Data for the task:
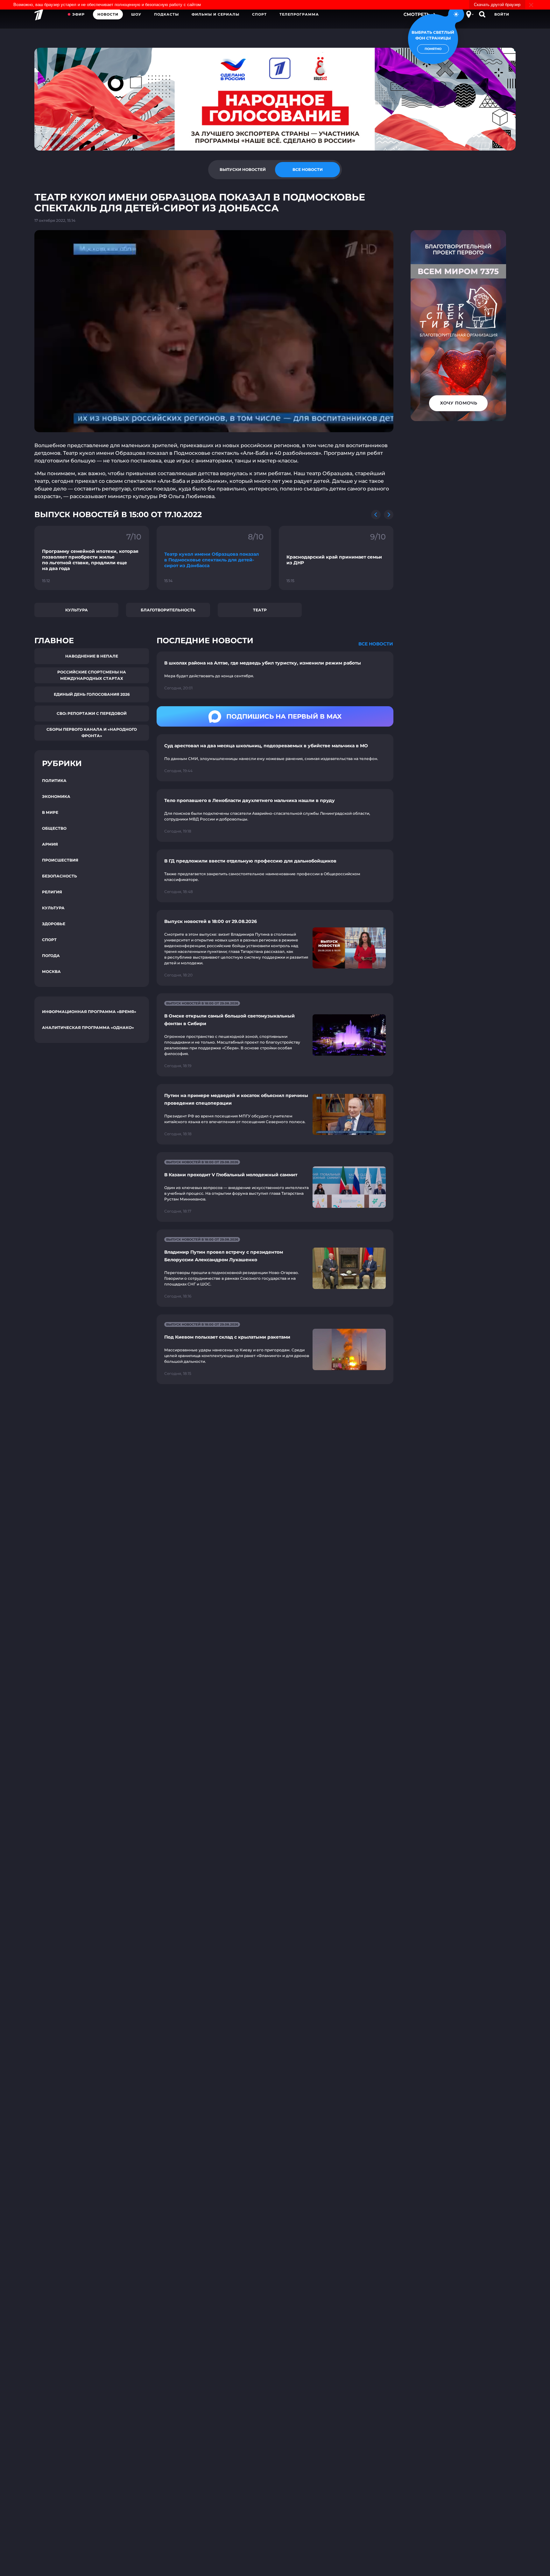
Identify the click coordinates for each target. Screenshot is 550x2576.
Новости (107, 14)
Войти (501, 14)
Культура (76, 610)
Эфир (78, 14)
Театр (260, 610)
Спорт (259, 14)
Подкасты (166, 14)
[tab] (242, 169)
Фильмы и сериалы (215, 14)
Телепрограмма (299, 14)
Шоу (136, 14)
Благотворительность (168, 610)
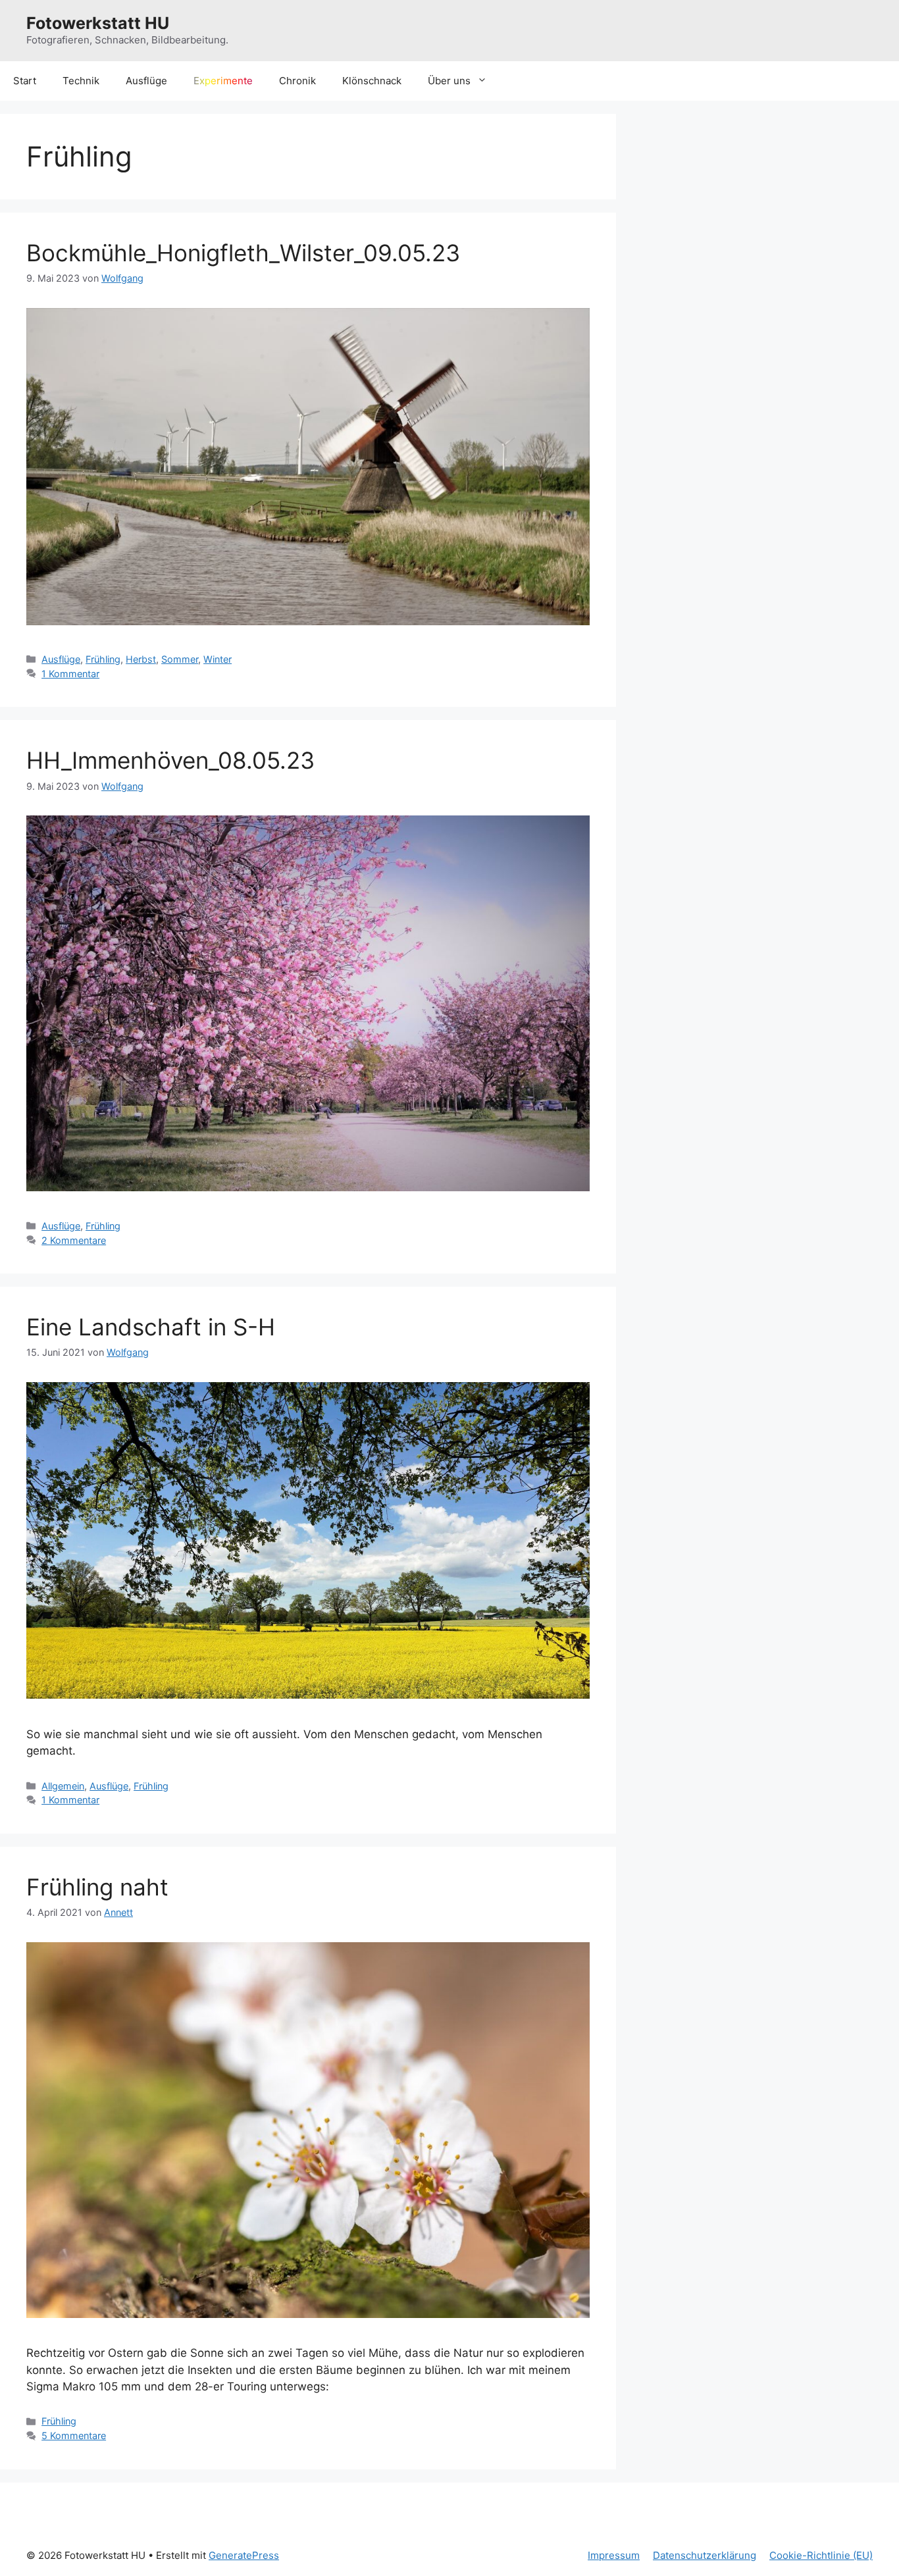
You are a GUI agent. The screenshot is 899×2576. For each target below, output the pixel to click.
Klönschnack (371, 80)
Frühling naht (97, 1887)
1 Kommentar (70, 673)
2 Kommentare (73, 1240)
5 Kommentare (73, 2435)
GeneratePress (244, 2555)
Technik (81, 80)
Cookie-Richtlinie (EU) (821, 2555)
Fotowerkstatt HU (97, 23)
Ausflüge (146, 80)
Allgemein (62, 1785)
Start (24, 80)
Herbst (141, 659)
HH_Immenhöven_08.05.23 (170, 760)
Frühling (103, 659)
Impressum (614, 2555)
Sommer (179, 659)
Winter (217, 659)
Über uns (449, 80)
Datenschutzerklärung (704, 2555)
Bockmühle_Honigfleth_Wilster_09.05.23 (243, 253)
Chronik (297, 80)
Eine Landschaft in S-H (150, 1327)
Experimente (223, 80)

What you are asked to do: A verbatim transcription of the listing is expected, with no pictures included.

The completed task:
Identify the click coordinates for each target. Screenshot is 550x2576.
Новости (107, 14)
Войти (501, 14)
Культура (76, 610)
Эфир (78, 14)
Театр (260, 610)
Спорт (259, 14)
Подкасты (166, 14)
[tab] (242, 169)
Фильмы и сериалы (215, 14)
Телепрограмма (299, 14)
Шоу (136, 14)
Благотворительность (168, 610)
You are a GUI agent. The screenshot is 899×2576. For each target below, output the pixel to click.
Klönschnack (371, 80)
Frühling naht (97, 1887)
1 Kommentar (70, 673)
2 Kommentare (73, 1240)
5 Kommentare (73, 2435)
GeneratePress (244, 2555)
Technik (81, 80)
Cookie-Richtlinie (EU) (821, 2555)
Fotowerkstatt HU (97, 23)
Ausflüge (146, 80)
Allgemein (62, 1785)
Start (24, 80)
Herbst (141, 659)
HH_Immenhöven_08.05.23 (170, 760)
Frühling (103, 659)
Impressum (614, 2555)
Sommer (179, 659)
Winter (217, 659)
Über uns (449, 80)
Datenschutzerklärung (704, 2555)
Bockmühle_Honigfleth_Wilster_09.05.23 (243, 253)
Chronik (297, 80)
Eine Landschaft in S-H (150, 1327)
Experimente (223, 80)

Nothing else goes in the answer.